The food Mum sent was part of the feast, and Mr. Frodo was tucking into the mushrooms like wild until May said our dad had got them from Farmer Maggot. Then he stopped eating them. But then Mr. Bilbo looked over at us and noticed something was amiss. When he said he was going to get a bottle of Old Winyards to have when the supper was over, he stopped by the lower table and spoke real soft to Mr. Frodo, who spoke real soft back to him. Then Mr. Bilbo laughed out loud, and said, only a little louder, “Don’t you dare leave those mushrooms, my dear lad. They came fair and square this time, and you deserve them--the best mushrooms in the Shire.” And suddenly Frodo laughed out loud and started eating again, and the other adults looked over at us to see what the laughing was about, then forgot about us when they couldn’t figure it out.
After dinner we younger ones went out onto the Hill to play, and Mr. Frodo did his best to make us all laugh and have fun. He didn’t let any of us lord it over the rest, and we played Statues and Tig and Hot-and-Cold, and we told stories, and then Mr. Frodo told us more stories till it was time for tea.
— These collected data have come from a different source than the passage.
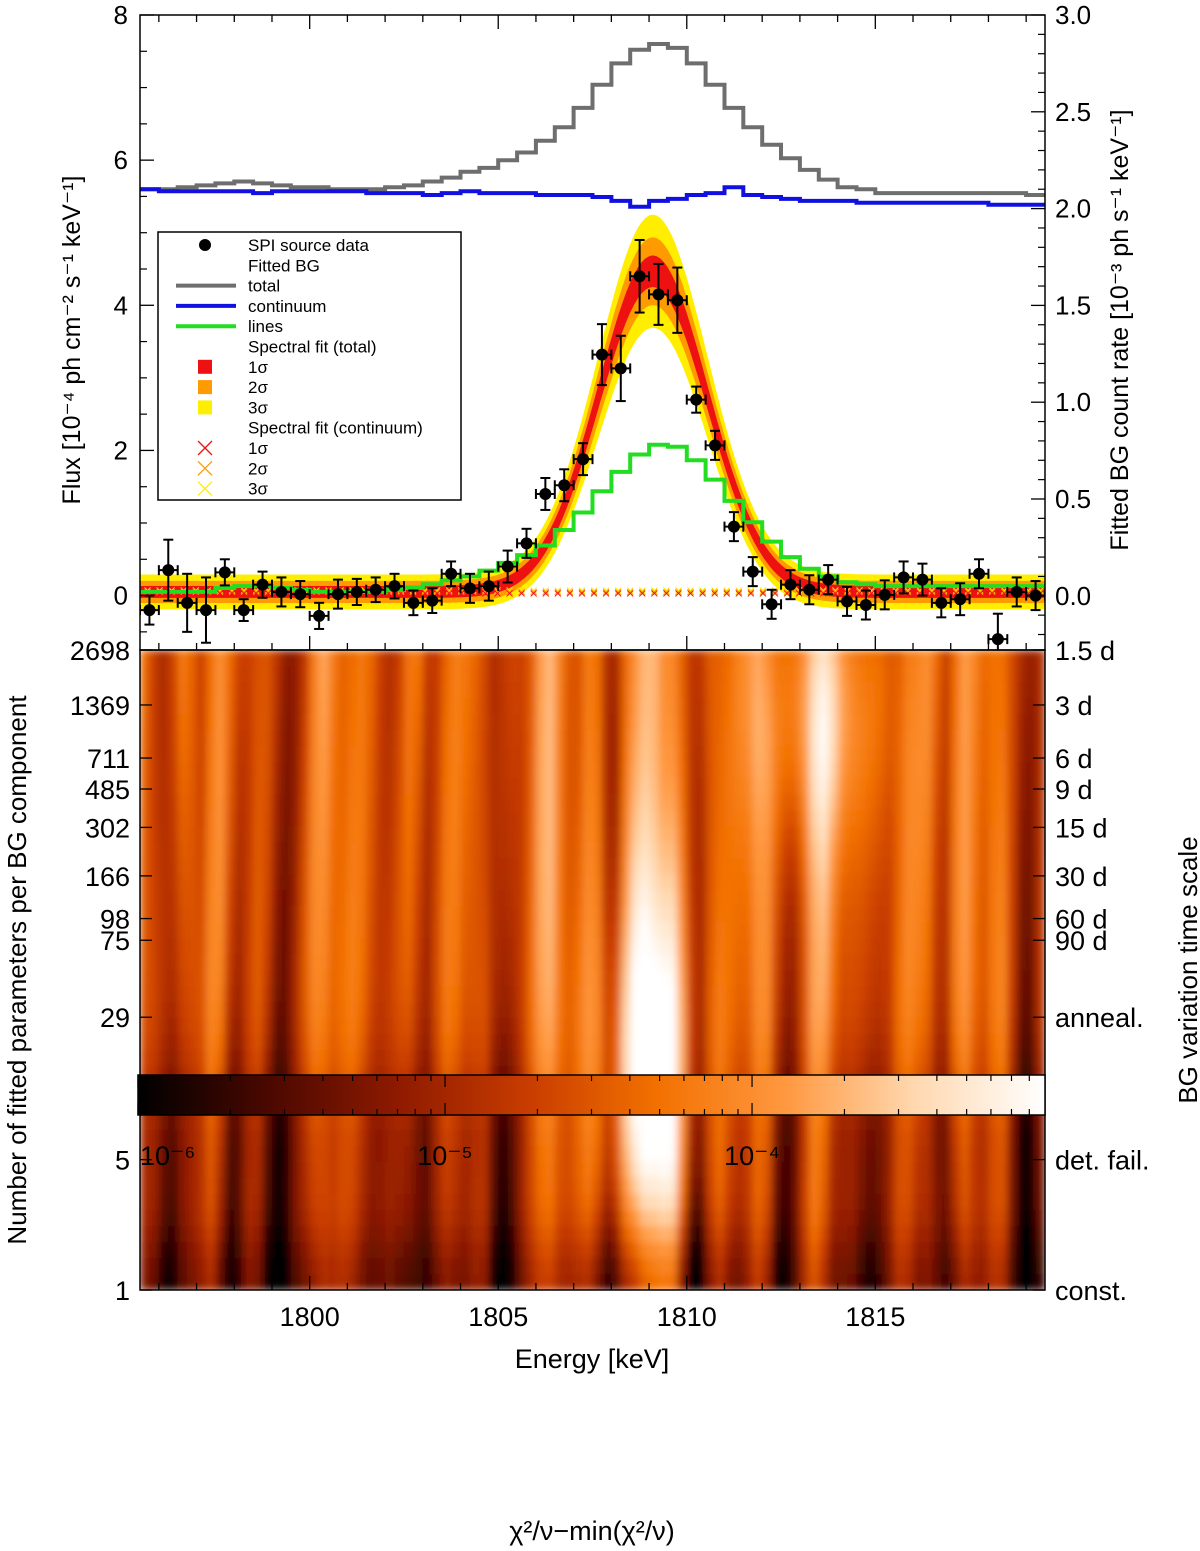 Image resolution: width=1200 pixels, height=1551 pixels. I want to click on energy-tick-label: 1805, so click(498, 1317).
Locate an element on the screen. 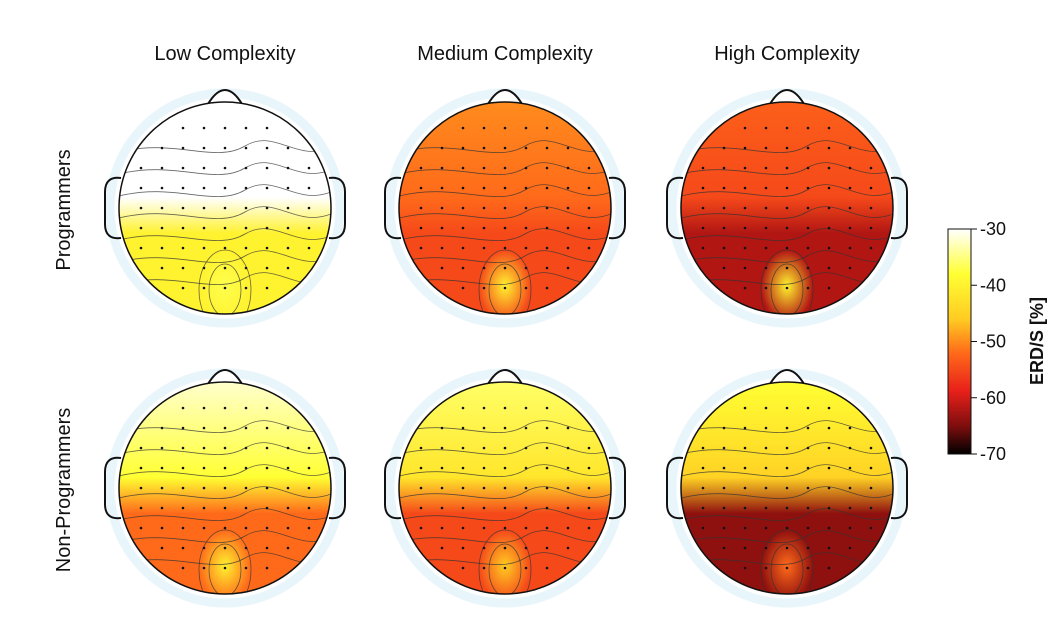 The image size is (1063, 625). colorbar: -30 -40 -50 -60 -70 ERD/S [%] is located at coordinates (997, 342).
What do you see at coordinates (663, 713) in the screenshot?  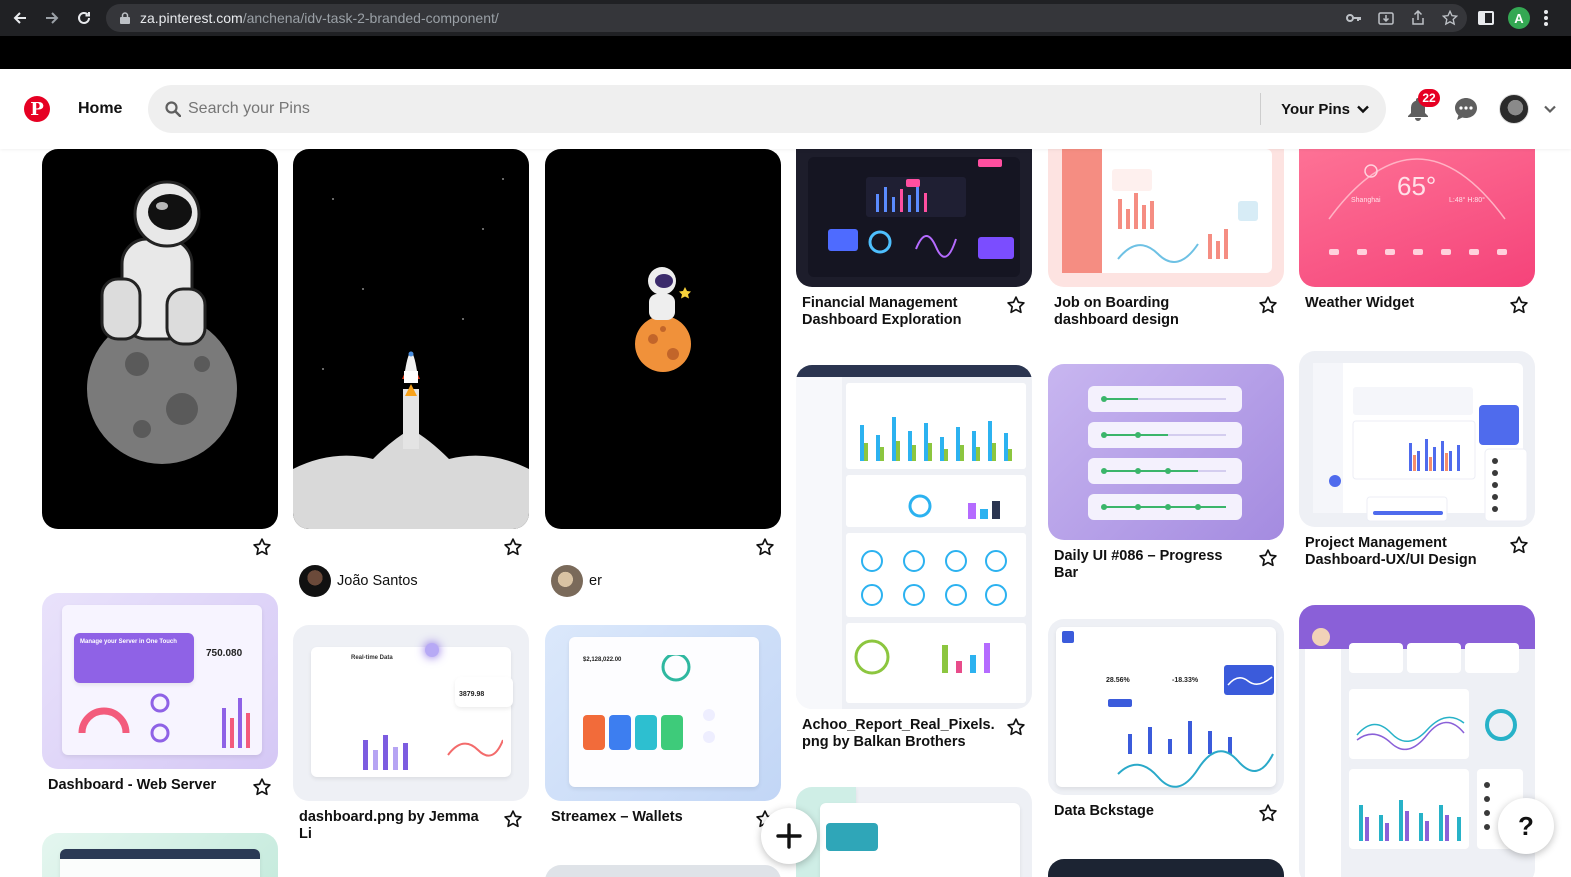 I see `pin-image: $2,128,022.00` at bounding box center [663, 713].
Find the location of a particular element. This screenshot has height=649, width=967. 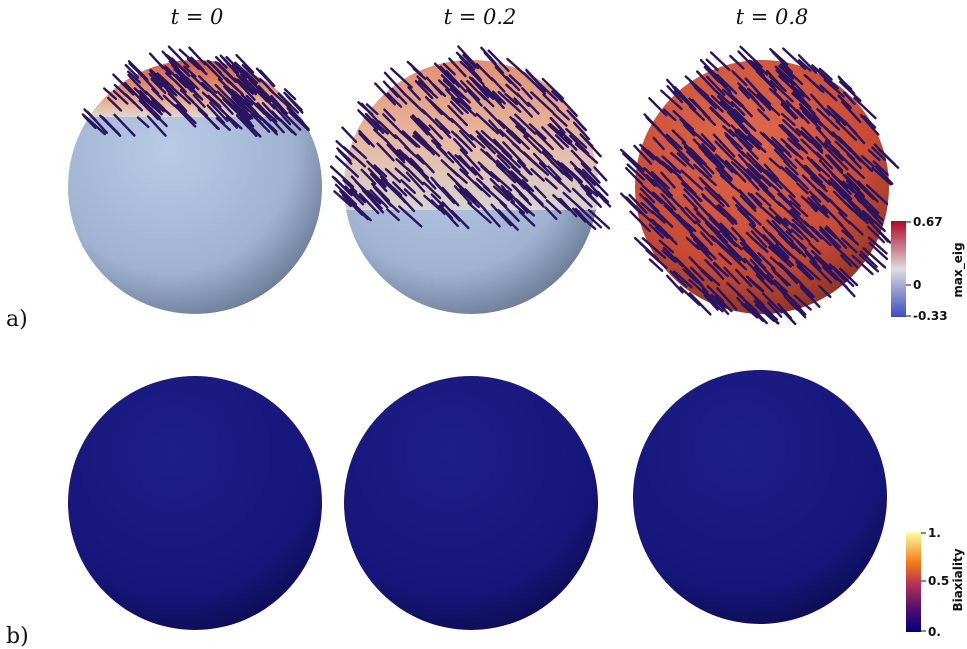

colorbar-biaxiality-title: Biaxiality is located at coordinates (958, 580).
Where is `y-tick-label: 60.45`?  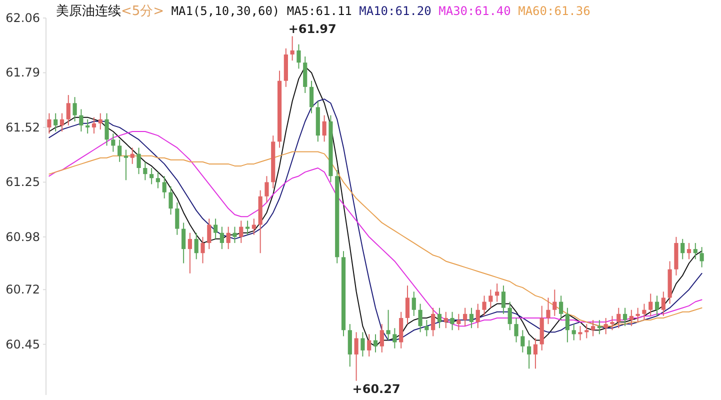 y-tick-label: 60.45 is located at coordinates (23, 344).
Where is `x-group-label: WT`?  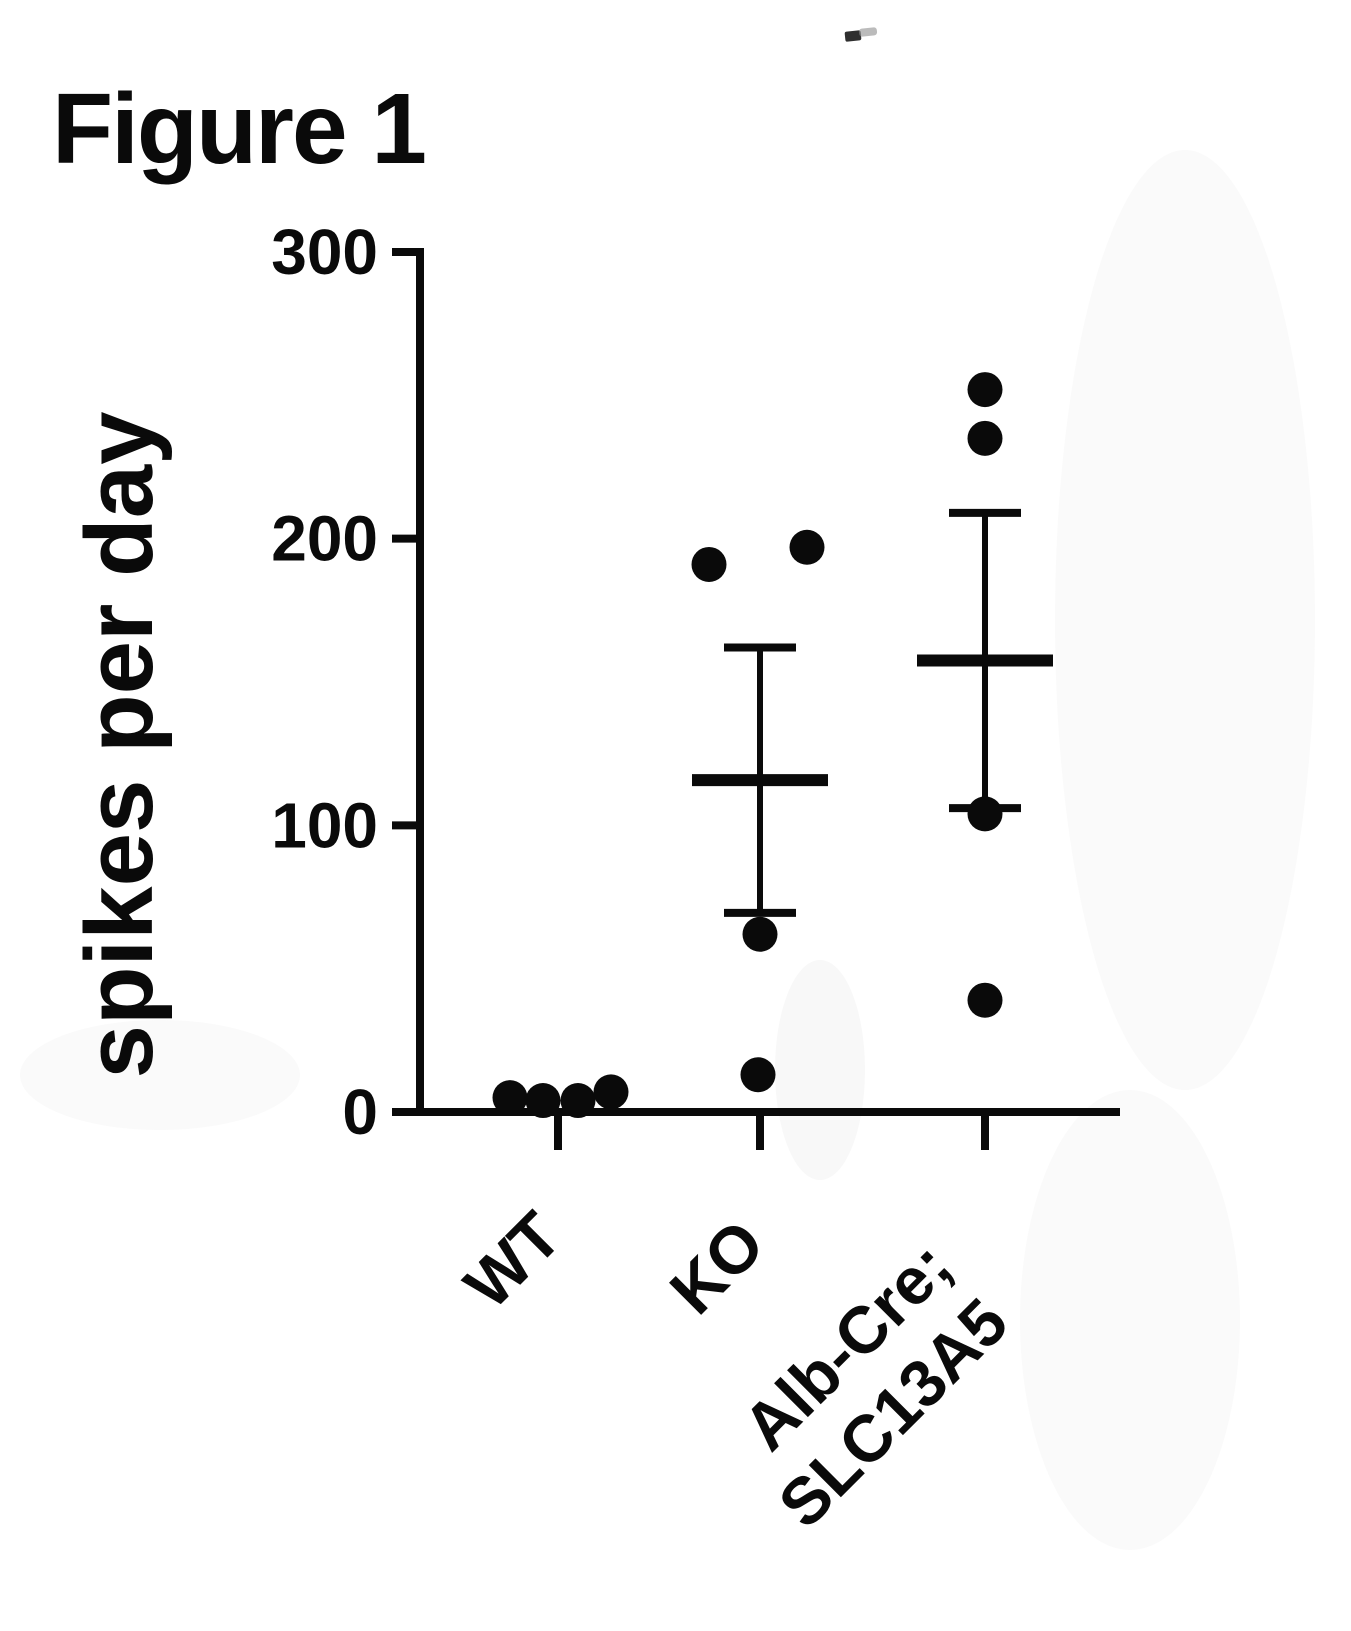 x-group-label: WT is located at coordinates (512, 1260).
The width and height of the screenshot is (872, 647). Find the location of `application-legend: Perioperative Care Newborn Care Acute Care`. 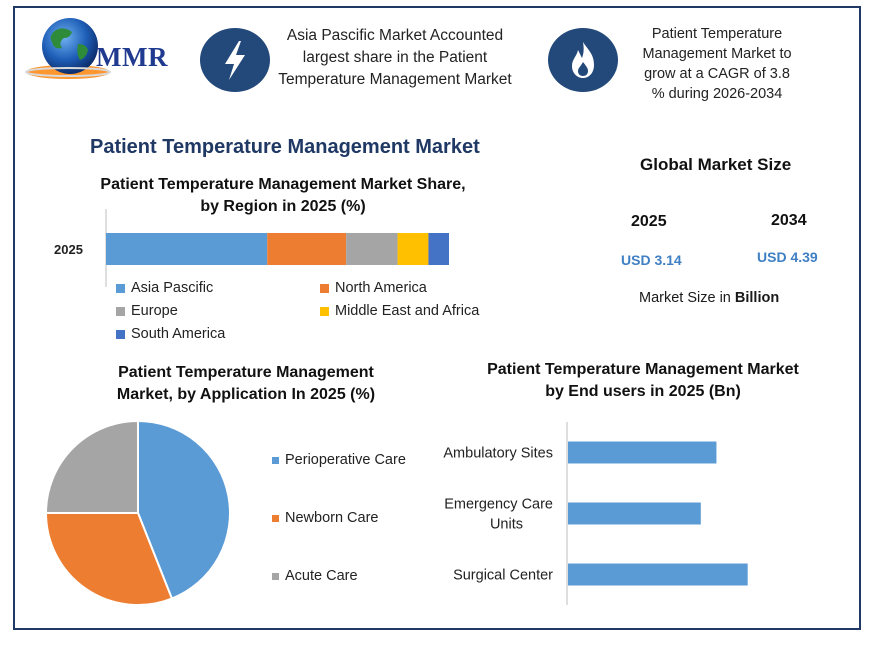

application-legend: Perioperative Care Newborn Care Acute Care is located at coordinates (352, 527).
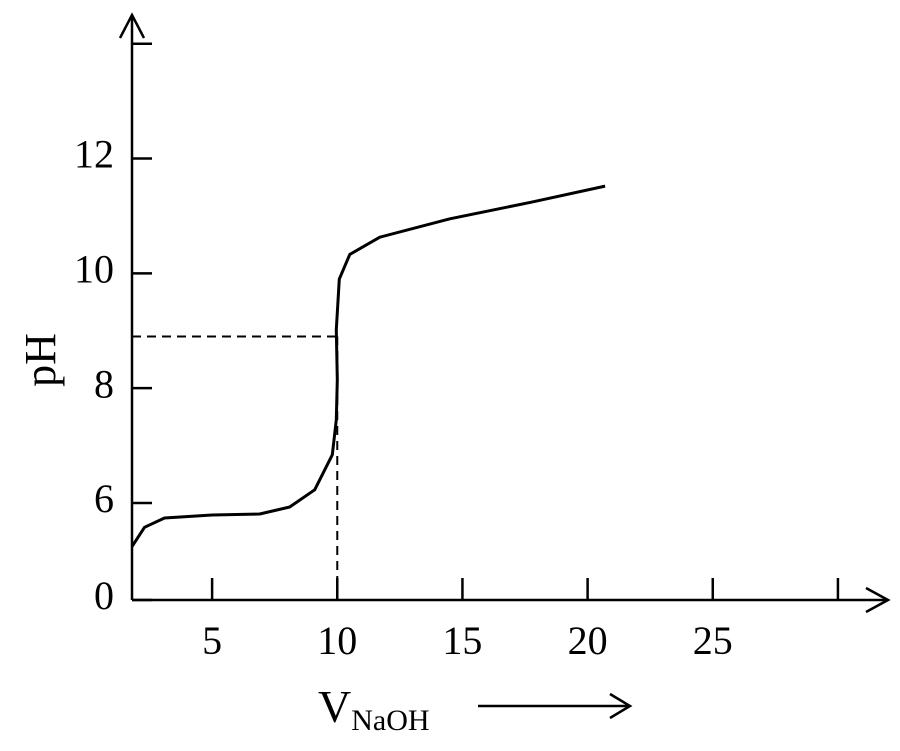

But when we went back in, he was holding Mr. Merry’s hand in his right hand, and mine with his left. And when I thanked him again for the story, he smiled like I’d just given him a jewel from a dragon hoard.
When the guests left the next day, I stood there by Frodo to wave goodbye. And he smiled at me and told me, “I was so glad to see Merry again, but it’s so good he’s off home and I don’t have to pull him out of Bilbo’s desk one more time! Now it’s the two of us again.” And the way he said it, I knew he meant it, that he was truly glad it was just the two of us again. And when he was sent off to the market in Hobbiton to get his uncle some pipeweed and some seeds for the Gaffer, I went with him to carry the basket. No one would ever doubt I was Frodo Baggins’s man.